In the past, it was possible to suppress the deployment of the persistence unit, by
indicating JBoss to ignore the persistence unit definition file.
The current workaround is to rename the persistence unit definition file, but ideally we
should provide a less invasive fix.
Possible solution(s):
1) Create a mechanism for instructing JBoss to ignore certain files at deployment time - a
prototype exists
2) Create a mechanism for instructing JBoss to disable an entire subsystem at deployment
time (e.g. JPA)
1) is simpler to implement, 2) has the advantage that it provides a more comprehensive
solution (e.g. 1) will not prevent annotation processing, currently, but 2) would)
B) Even if the workaround is applied and the persistence unit is not deployed, JBoss will
scan the existing classes for @PersistenceUnit and @PersistenceContext annotations. This
is necessary for classes which need to be Java EE-injected. However, if these annotations
are defined on classes which are not Java EE-injected and a persistence unit is not found,
the deployment will still fail (no persistence unit found). For example, Spring
applications may use the @PersistenceContext annotation on beans which are not Java
EE-injected.
The current workaround is to avoid the usage of @PersistenceContext in such scenarios.
Again, we should provide a less invasive fix if possible.
Possible solutions:
1) Do not throw a deployment exception when @PersistenceContext is found but no
persistence unit exists. Rather, mark the injection point as invalid and throw a runtime
exception if a class bearing that injection point is put in use as a Java EE component.
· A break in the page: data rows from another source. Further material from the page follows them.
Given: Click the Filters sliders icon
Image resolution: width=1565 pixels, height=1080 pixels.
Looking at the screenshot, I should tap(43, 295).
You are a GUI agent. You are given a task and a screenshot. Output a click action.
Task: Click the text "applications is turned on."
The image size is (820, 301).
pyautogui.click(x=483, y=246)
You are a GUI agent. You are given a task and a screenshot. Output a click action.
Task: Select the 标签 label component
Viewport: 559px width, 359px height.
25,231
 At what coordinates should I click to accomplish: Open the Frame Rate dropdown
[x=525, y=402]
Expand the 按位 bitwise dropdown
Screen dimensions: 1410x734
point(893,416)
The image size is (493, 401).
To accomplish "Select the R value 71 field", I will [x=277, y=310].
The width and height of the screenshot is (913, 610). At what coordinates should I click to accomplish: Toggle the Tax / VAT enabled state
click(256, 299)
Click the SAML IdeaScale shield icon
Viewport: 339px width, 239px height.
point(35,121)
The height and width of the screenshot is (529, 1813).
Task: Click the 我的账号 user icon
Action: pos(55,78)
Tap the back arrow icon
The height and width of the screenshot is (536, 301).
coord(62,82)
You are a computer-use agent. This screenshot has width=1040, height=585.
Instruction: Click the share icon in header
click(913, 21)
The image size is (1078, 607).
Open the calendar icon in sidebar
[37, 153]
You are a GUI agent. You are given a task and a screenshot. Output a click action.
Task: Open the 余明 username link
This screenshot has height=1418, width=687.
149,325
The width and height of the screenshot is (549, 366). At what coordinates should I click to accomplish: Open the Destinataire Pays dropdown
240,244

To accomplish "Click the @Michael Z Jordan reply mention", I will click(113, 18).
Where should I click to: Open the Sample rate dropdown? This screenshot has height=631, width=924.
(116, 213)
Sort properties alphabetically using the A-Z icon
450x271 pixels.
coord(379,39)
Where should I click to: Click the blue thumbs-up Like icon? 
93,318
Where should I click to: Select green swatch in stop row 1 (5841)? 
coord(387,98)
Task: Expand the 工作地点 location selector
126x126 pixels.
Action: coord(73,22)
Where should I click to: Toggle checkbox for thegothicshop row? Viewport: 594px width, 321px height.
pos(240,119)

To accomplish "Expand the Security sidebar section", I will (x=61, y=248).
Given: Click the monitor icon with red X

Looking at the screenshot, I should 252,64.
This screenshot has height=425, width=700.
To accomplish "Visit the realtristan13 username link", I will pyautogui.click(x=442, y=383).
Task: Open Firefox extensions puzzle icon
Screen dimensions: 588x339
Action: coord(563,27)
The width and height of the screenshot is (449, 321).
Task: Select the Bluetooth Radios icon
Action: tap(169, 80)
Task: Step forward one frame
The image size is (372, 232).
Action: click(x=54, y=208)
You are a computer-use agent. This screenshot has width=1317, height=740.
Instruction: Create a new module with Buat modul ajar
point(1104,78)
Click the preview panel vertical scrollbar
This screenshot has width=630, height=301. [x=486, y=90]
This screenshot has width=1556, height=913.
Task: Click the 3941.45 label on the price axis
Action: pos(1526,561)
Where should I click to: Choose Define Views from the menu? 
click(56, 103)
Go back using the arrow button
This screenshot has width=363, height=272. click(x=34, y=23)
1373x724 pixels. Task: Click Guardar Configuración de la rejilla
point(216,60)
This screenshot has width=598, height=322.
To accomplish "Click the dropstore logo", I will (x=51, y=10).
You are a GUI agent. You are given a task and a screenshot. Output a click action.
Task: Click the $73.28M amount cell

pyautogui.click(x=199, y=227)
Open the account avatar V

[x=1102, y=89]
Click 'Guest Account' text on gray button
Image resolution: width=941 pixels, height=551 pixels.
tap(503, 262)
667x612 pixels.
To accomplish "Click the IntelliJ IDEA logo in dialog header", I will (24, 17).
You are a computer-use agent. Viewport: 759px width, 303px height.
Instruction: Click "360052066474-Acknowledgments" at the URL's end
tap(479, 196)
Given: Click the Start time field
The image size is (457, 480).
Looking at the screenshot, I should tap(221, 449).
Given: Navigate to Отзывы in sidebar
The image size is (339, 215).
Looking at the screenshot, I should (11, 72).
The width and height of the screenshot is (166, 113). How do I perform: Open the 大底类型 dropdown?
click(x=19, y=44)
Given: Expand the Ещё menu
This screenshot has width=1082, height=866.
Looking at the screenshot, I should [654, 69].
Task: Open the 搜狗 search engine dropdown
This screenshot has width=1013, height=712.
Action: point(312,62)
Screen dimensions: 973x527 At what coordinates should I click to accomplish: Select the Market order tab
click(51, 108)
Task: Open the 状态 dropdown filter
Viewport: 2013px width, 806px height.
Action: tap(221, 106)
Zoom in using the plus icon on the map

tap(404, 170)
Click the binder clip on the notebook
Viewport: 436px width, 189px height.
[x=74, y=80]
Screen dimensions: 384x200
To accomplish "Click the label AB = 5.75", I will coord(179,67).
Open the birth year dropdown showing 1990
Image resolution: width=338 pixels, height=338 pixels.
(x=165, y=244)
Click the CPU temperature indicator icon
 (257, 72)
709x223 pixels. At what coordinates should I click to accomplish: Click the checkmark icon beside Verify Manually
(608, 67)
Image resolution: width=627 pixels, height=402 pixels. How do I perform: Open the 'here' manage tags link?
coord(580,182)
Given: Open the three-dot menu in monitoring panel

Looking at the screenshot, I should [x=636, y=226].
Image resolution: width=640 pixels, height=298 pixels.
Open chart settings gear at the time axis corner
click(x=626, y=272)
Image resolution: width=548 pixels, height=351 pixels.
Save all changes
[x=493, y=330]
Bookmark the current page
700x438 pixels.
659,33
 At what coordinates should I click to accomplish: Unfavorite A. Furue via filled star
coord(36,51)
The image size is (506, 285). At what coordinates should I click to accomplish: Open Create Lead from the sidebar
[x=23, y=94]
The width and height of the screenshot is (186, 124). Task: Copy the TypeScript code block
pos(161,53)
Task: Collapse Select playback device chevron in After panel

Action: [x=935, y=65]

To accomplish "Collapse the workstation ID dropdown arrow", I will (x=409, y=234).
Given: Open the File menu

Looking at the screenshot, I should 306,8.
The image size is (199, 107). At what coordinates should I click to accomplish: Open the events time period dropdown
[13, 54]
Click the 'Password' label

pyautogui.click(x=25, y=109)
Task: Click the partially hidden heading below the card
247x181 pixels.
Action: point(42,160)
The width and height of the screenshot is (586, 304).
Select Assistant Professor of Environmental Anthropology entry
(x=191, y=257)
Generally speaking a deployment error would be preferrable, but in this case the decision
making process yields false positives.
2) Restrict @PersistenceContext annotation processing to classes which can be identified
as Java EE components - this may be more difficult than expected due to the variety of
scenarios and expensive checking (servlet artifacts, EJB, managed beans)
3) Create a mechanism for instructing JBoss to disable an entire subsystem at deployment
time (e.g. JPA)
*Group 2. Issues affecting all kinds of JPA deployments*
C) A deployment exception is currently thrown if @PersistenceContext and @PersistenceUnit
annotations are found on methods which are not setters.
While the Java EE specification indicates that only setter methods (besides fields) of
container-managed objets are injection targets, for other frameworks (e.g. Spring) it is
possible to extend injection support to other methods as well, on objects which are not
container managed.
Possible solutions:
1) Ignore non-setter methods, the specification does not require an exception to be thrown
in this case
*Group 3. Issues affecting native Hibernate applications*
D) Hibernate 3 was previously available on the CP. Applications migrating from older
versions of JBoss AS will need to include a dependency on the org.hibernate module.
However, due to API changes in Hibernate, some Hibernate 3 applications may not be able to
work with Hibernate 4 (e.g. Spring 3 apps using LocalSessionFactoryBean). *
*
A possible workaround is to include Hibernate 3 in the deployment unit.
Possible solutions:
1) Provide an optional org.hibernate:3 module that those application can depend on.
E) Decide when to include the Hibernate module and when not (affects hybrid EE/native
Hibernate JPA applications)
... I will let Scott detail that use case.